When Robert Blayden thinks about the circumstances of his valve replacement
surgery – the timing, the hospital, the physicians – it’s
as though the stars aligned.
“I think about it every once in a while,” said Robert, 82.
“What a gift I received.”
Robert was part of a clinical trial at Hoag last year to evaluate early
treatment with transcatheter aortic valve replacement (TAVR), a minimally
invasive procedure, in patients with severe aortic stenosis who are not
experiencing symptoms. Traditionally, patients are monitored for disease
progression, and if otherwise healthy, are recommended for open heart
surgery to replace their aortic valve – which leads to a longer
and more arduous recovery period.
For patients like Robert who participated in the study, TAVR took less
than an hour and recovery lasted a week. During a TAVR procedure, an artificial
valve is inserted via a catheter that is led up to the heart from a small
incision in the leg.
“It’s remarkable. It’s non-invasive. You don’t
feel hurt or sore. There are no after affects,” he said. “It’s
a minor miracle.”
Robert had lived for years with a heart murmur that didn’t seem to
impede his lifestyle. But when he switched primary care physicians, his
new Hoag Medical Group doctor, Amit Hiteshi, M.D., referred him to Subbarao
Myla, M.D., program director of the cardiac catheterization laboratories
at Hoag’s Jeffrey M. Carlton Heart & Vascular Institute.
His heart murmur seemed to be worsening. An amateur photographer and avid
traveler, Robert and his wife had been active and on-the-go for years.
Shortly before the procedure, however, Robert started to experience shortness
of breath and fatigue that threatened to slow him down.
“I am fortunate that my primary care doctor referred me to Dr.
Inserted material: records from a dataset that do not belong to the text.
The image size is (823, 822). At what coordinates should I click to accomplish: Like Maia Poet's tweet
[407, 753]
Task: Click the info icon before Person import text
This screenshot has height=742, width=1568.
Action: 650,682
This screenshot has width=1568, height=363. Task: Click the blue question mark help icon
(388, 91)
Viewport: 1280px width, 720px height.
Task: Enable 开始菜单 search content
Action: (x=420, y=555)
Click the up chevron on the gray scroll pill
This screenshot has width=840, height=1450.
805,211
Myla
and that he was aware of TAVR. His skill sets enabled me to go through
this procedure,” he said. “I have had a win-win with good
medical support.”
Robert is especially grateful that his symptoms didn’t manifest earlier.
Since he was participating in the clinical trial he was able to have the
unique advantage of quickly receiving a TAVR procedure once he developed symptoms.
“I thought the trial would benefit me because I didn’t like
the idea of having a valve replaced by a non-invasive surgical approach,”
he said. “I would have resisted it as long as possible.”
Robert said he immediately felt comfortable with the cardiac team, particularly
with surgeon Anthony Caffarelli, M.D., whose friendly nature put Robert at ease.
“He walks up and says, ‘Hi, I’m Tony,’” Robert
said. “You automatically like him.”
In fact, Robert and his wife liked absolutely everyone they came in contact
with related to the trial, the procedure and the recovery. They tried
to jot down everyone’s names so they wouldn’t forget.
There were Drs. Hiteshi, Myla and Caffarelli. Peggy Morley, DNP, ANP-BC,
CCNS the nurse practitioner who helped explain the procedure. Cardiovascular
surgeon Aidan A. Raney, M.D., James & Pamela Muzzy Endowed Chair in
Cardiovascular Surgery, who helped evaluate Robert before he entered the
trial. The list goes on.
“One thing I have never understood about Hoag: the HR department,”
Robert said. “Whatever their secret is, it’s unbelievable.
Everyone they hire is a 10-plus. They are the best, the nicest. From the
doctors down to the people who come in to clean the room.”
Robert often reminds himself how lucky he was to be part of such an important
trial, and the opportunity to receive this innovative care. “I tell
everyone I know about the amazing benefits of a less invasive TAVR procedure,
and the team that supported me along the way.”